# WHAT THE TASK REQUIRES
All of the data below is to be printed again exactly.

■ ■ ■

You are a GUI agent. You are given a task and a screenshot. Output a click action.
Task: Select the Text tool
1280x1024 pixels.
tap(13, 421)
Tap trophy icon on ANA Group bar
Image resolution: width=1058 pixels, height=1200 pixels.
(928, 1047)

■ ■ ■

# RESPONSE
You are a GUI agent. You are given a task and a screenshot. Output a click action.
Task: Select the Text tool
1280x1024 pixels.
tap(13, 421)
Tap trophy icon on ANA Group bar
Image resolution: width=1058 pixels, height=1200 pixels.
(928, 1047)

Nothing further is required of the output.